### Consignes
1. D'après le récit du match Bordeaux-Marseille, combien de points d'avance Marseille compte-t-il avant cette vingt-deuxième journée ?
2. Reprenez, s'il vous plaît, le récit du match Bordeaux-Marseille juste après sa dernière phrase.

### Extrait du document
La minute de silence sifflée par des Marseillais
Quelques instants avant le coup d'envoi, l'instant de recueillement est poignant.
Mais il est entaché de sifflets, provenant de la tribune des fans de l'OM.
Ce qui leur a valu une bronca dès la fin de cette minute de silence.
Sur la pelouse, les joueurs bordelais, déjà décidés à lui rendre hommage en offrant un grand match, serrent les dents. On se sait pas si cela a joué dans leur performance mais dans le froid de cette fin janvier, les hommes d'Elie Baup vont délivrer un récital extraordinaire.
La piste aux étoiles
Depuis le début de la saison, Bordeaux et Marseille se livrent un mano à mano palpitant pour la première place. Des deux côtés, ça regorge de talents.
Benarbia, Micoud, Wiltord, Laslandes entre autres chez les marines et blancs. Dugarry, Blanc, Pirès (champions du monde avec l'équipe de France l'été précédent), Ravanelli, avec Courbis, l'ancien coach bordelais, sur le banc à l'OM.
Le casting est prestigieux. Mais personne n'imagine le scénario de la première mi-temps.
Les Girondins au pied du mur
Avant le choc au sommet de cette vingt-deuxième journée, Marseille est en tête avec trois points d'avance. La pression est sur les épaules des hommes d'Elie Baup qui ne peuvent laisser s'échapper leur rival.
Portés par un public bouillant, les Girondins étouffent d'entrée leur adversaire: pressing haut, enchaînements rapides au sol, avec un duo Benarbia-Micoud étincelant à la manoeuvre. Les blancs cherchent déjà de l'air face aux incessantes vagues bleues.
La tempête se lève et emporte tout sur son passage.

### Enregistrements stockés

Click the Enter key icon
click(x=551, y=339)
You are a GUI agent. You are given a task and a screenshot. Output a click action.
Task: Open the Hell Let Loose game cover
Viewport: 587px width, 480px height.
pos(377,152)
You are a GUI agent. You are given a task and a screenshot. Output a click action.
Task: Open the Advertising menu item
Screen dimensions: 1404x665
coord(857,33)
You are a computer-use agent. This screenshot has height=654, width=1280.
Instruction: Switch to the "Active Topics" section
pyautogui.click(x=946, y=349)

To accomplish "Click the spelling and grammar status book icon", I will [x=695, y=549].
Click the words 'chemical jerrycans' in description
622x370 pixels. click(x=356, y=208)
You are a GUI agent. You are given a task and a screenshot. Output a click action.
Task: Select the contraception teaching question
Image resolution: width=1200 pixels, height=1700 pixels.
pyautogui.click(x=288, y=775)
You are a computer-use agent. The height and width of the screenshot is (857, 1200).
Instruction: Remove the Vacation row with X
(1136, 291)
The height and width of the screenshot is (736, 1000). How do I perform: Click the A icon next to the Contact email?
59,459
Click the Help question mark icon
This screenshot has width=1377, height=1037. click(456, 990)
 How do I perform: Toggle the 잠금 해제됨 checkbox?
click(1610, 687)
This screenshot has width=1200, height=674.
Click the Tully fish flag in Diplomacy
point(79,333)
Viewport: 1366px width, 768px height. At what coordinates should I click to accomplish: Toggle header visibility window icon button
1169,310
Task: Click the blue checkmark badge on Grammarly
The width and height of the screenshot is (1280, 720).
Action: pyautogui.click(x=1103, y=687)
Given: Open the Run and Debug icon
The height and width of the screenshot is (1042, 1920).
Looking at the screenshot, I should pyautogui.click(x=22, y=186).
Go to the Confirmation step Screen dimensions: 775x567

### Réponses
1. Trois points.

2.
Bordeaux assomme l'OM
C'est même un ouragan de catégorie 5. En une demi-heure, le match est plié. Les Girondins mènent 4-0 grâce à un doublé de Wiltord, un but de Micoud et un autre de Laslandes après une action extraordinaire à une touche de balle, 4-0 à la trente-deuxième minute.
Dans les tribunes, on se pince pour y croire. Complètement hagards, les marseillais ne comprennent pas ce qui leur arrive. On dirait une équipe de gamins qui s'est fait punir pour avoir voulu défier les grands.
Dugarry réduit le score
En deuxième période, Christophe Dugarry, l'enfant de Bordeaux, sauve l'honneur pour Marseille. Au coup de sifflet final, il s'accroche avec un spectateur qui s'en est pris à ses proches dans les tribunes. Une soirée cauchemardesque pour les joueurs de la Canebière qui cèdent leur première place à leurs bourreaux du soir à la différence de buts. Le Parc Lescure ovationne longuement ses héros. Et Elie Baup savoure :"c'était l'extase. Le résultat est incroyable et avec une telle qualité de jeu"
L'OM ne se remettra jamais vraiment de ce terrible K.O.
De là haut, Claude Bez a dû se friser la moustache...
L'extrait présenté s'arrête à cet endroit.